Discussion publique autour de « Penser les violences sexuelles » (La Découverte, 2025)
6792 boulevard Saint-Laurent
Montréal QC
Afin de souligner la récente publication de Penser les violences sexuelles (La Découverte, 2025), vous êtes convié.es à une discussion publique entre la philosophe et documentariste Marie Chartron (autrice de Penser les violences sexuelles) et la journaliste Maude Petel-Légaré (réalisatrice du balado Les enfants nés du viol) à la librairie n’était-ce pas l’été le vendredi 13 mars 2026, de 18h00 à 20h00, au 6792 boulevard Saint-Laurent, Montréal, Québec.
Phénomène transversal à l’ensemble des milieux sociaux, les violences sexuelles sont revenues à l’avant plan des débats politiques et médiatiques au cours des dernières années à la faveur de différentes mobilisations féministes (Agression non dénoncée en 2014, Me Too en 2017, Dis son nom en 2020, etc.) et de certains procès particulièrement médiatisés (affaire Gomeshi, affaire Rozon, affaire Hockey Canada, etc.). Pourtant, ces débats occultent bien souvent les enjeux les plus profonds : loin d’être des actes isolés, ces violences participent d’une structure sociale plus large. Alors comment les penser? Et comment lutter contre elles?
Animée par Cécile Gagnon (autrice de Existantes. Pour une philosophie féministe incarnée), cette discussion sera l’occasion pour l’autrice de présenter son livre et d’échanger sur les manières d’aborder les violences sexuelles dans une perspective documentaire et militante.
La discussion publique fera suite à la journée d’étude « Penser les violences sexuelles comme injustice structurelle » qui aura lieu à l’Université de Montréal le jeudi 12 mars. Pour plus d’informations sur la journée d’étude, c’est ici.
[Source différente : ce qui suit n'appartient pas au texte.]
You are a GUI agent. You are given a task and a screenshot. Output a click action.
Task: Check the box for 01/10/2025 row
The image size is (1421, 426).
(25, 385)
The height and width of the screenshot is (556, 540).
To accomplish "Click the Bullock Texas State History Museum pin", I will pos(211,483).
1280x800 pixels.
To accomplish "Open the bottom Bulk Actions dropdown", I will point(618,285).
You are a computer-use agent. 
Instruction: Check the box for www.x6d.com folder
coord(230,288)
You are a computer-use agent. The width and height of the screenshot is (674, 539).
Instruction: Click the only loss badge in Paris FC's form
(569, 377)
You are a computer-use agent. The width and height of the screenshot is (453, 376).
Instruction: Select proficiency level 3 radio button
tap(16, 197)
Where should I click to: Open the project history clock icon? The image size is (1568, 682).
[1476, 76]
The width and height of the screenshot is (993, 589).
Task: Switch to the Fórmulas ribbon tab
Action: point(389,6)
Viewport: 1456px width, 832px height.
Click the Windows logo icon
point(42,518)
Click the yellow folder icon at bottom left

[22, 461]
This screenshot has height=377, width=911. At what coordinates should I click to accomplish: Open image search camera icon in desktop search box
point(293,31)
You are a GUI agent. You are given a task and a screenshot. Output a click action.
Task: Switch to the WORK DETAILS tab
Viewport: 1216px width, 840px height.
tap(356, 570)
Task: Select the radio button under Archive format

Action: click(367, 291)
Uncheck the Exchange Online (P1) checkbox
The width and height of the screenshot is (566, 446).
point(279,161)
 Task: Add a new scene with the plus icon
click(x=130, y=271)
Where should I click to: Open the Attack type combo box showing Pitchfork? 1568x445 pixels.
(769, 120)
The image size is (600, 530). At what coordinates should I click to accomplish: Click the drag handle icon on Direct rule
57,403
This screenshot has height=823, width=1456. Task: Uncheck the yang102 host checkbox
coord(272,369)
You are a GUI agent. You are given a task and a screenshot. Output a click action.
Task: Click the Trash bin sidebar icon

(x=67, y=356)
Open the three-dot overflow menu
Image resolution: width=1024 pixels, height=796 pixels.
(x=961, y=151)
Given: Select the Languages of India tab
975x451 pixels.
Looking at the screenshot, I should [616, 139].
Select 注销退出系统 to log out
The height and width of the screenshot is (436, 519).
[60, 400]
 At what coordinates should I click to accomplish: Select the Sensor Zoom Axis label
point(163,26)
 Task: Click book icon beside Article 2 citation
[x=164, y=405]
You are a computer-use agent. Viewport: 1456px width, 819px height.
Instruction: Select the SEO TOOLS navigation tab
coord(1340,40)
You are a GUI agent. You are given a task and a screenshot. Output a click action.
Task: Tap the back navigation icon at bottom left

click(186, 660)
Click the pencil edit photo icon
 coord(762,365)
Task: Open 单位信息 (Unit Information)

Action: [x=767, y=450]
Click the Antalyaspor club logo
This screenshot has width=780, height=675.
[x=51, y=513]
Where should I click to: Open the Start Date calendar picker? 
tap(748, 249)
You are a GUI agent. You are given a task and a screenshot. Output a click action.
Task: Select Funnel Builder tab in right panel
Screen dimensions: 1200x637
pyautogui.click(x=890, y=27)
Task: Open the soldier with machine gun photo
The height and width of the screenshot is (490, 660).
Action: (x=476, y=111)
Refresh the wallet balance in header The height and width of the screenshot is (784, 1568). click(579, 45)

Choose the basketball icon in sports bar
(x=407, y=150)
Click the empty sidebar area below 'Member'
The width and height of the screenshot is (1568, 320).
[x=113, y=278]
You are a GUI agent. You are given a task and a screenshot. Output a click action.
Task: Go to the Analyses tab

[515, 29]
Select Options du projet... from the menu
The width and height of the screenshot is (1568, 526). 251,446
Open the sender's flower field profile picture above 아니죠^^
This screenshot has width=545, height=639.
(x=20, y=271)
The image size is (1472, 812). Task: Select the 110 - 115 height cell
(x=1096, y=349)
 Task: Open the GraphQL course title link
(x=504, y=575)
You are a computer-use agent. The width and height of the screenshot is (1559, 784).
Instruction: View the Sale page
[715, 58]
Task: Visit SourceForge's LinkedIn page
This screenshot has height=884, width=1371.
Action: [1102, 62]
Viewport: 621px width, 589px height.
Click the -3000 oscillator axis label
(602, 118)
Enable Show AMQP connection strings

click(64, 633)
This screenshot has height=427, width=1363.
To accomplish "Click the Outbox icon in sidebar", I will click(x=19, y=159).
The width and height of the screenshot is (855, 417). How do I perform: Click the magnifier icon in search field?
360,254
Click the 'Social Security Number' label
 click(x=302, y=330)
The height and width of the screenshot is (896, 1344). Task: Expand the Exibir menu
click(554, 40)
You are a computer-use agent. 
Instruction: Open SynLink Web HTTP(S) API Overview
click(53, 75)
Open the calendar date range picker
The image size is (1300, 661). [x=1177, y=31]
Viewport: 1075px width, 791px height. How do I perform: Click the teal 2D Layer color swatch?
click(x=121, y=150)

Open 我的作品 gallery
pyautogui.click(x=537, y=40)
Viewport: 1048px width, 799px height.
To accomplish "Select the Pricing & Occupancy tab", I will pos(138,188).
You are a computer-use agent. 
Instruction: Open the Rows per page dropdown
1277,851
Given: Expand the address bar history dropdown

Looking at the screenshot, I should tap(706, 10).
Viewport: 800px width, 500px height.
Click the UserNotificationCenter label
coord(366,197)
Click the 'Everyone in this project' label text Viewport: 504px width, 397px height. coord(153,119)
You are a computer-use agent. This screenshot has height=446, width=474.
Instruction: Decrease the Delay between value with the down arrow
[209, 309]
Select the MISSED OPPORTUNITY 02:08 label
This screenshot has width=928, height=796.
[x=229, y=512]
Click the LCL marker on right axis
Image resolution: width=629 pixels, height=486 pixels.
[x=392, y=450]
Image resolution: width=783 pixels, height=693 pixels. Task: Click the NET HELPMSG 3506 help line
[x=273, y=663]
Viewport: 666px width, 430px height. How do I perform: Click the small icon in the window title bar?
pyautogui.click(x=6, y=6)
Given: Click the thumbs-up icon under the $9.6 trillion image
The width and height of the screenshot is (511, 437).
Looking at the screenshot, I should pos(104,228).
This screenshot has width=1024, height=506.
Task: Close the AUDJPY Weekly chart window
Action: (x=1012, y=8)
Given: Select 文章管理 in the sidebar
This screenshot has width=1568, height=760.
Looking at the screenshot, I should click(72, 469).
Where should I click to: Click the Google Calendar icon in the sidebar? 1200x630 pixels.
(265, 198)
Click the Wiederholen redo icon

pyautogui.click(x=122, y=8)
Cette discussion est organisée en partenariat avec le Centre de recherche en éthique (CRÉ) et a bénéficié du financement du Département de philosophie de l’Université de Montréal, de la Société québécoise de philosophie (SPQ), du Groupe de recherche interdisciplinaire en philosophie politique (GRIPP), du Réseau québécois en études féministes (RéQEF) et du Réseau perspectives féministes (RPF).
*N.B. Une médiatrice sera présente sur place pour toute la durée de l’évènement.